Read the complete statement here
Eric Anderson, co-founder and chairman of Space Adventures, which has brokered flights of seven other space tourists to the station on Soyuz spacecraft, said Brightman's interest in spaceflight had inspired others to pursue their dreams.
He suggested Brightman might still be considering flying at a later time.
"We've seen firsthand her dedication to every aspect of her spaceflight training and to date, has passed all of her training and medical tests," he said. "We applaud her determination and we'll continue to support her as she pursues a future spaceflight opportunity."

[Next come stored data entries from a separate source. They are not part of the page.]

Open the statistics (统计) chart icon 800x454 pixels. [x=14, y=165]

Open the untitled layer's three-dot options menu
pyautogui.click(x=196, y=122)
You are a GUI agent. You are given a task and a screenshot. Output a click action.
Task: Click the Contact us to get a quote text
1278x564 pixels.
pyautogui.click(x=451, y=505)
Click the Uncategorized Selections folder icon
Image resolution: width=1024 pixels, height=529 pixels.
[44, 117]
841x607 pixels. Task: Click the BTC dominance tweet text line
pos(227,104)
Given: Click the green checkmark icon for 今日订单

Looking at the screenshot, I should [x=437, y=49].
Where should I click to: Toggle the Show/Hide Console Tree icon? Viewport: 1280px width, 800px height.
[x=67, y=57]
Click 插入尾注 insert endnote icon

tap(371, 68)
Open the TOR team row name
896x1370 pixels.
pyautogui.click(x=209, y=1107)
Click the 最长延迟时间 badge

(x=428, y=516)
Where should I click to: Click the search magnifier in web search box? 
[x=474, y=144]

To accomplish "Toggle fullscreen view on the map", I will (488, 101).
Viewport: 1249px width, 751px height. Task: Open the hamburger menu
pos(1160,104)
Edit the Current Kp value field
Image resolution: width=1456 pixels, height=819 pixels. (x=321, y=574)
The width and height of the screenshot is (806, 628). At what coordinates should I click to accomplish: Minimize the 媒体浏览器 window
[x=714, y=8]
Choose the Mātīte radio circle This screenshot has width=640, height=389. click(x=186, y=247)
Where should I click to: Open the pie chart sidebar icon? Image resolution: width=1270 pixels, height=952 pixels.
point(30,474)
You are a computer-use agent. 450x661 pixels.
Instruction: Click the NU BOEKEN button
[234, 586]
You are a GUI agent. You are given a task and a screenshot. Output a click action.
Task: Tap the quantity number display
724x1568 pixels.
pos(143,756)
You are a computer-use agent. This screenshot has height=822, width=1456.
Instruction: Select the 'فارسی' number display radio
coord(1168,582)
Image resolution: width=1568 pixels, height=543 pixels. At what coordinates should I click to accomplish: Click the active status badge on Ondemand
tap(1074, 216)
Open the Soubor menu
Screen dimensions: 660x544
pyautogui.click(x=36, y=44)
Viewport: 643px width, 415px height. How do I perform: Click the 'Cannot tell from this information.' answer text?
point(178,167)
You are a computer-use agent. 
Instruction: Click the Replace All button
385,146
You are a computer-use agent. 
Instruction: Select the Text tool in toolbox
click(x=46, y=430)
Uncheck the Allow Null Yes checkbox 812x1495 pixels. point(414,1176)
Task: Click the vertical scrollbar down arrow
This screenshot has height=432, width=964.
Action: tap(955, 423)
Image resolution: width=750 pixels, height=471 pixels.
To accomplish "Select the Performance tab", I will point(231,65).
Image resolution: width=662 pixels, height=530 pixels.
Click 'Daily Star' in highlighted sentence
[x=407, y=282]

Brightman, 54, had been scheduled to fly in September with with Russian cosmonaut Sergey Volkov and European astronaut Andreas Mogensen as a "spaceflight participant" with the station's Expedition 45/46 crew. Brightman helped design their mission patch.
She would have returned to Earth 10 days later with Mogensen and Gennady Padalka, who is already on the station.
Brightman's announcement came a day after NASA confirmed a two-month delay in the next launch of a Soyuz crew, from this month to late July.
That mission, and another crew's return home, were postponed while Russian officials investigate the cause of a recent failed cargo mission to the station that uses a rocket similar to the one astronauts launch atop.
The ripple effect of those delays could affect the timing of all this year's remaining crew and cargo launches. Brightman did not mention the failed Progress 59 mission or safety concerns in her statement.
Brightman is the world's biggest selling soprano with more than 30 million records sold, and has performed in film and on stage over three decades, according to her Web site.
She announced her intent to fly to ISS in October 2012, committing to pay roughly $50 million for the trip, according to news reports.
Her Web site's home page today still alluded to her cosmonaut training in Star City near Moscow, about which she had posted numerous pictures.
Brightman has dreamed of flying in space ever since watching the first Apollo moon landing in 1969, according to her Web site, which said she would become the first professional musician to do so.